Return the lines from the one containing "You are a computer-use agent." through the one containing "[x=96, y=549]", word for word, with the pictures left out.

### [Provided data]
## Begin
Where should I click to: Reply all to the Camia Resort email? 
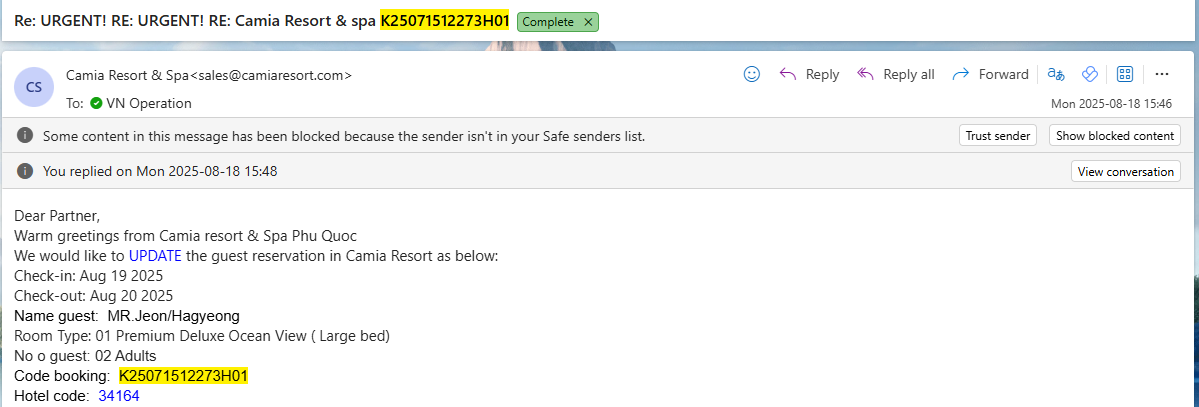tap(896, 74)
## End
## Begin
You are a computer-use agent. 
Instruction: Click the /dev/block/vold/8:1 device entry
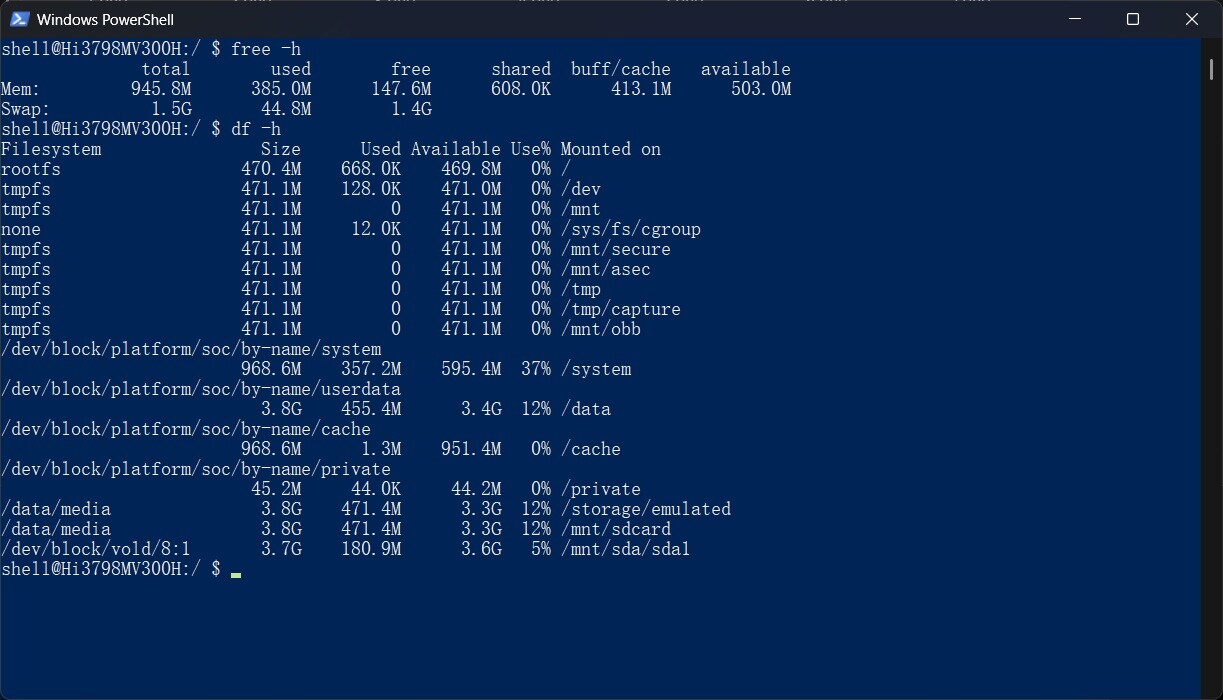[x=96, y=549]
## End
### [Result of the exercise]
You are a computer-use agent. 
Instruction: Click the /dev/block/vold/8:1 device entry
[x=96, y=549]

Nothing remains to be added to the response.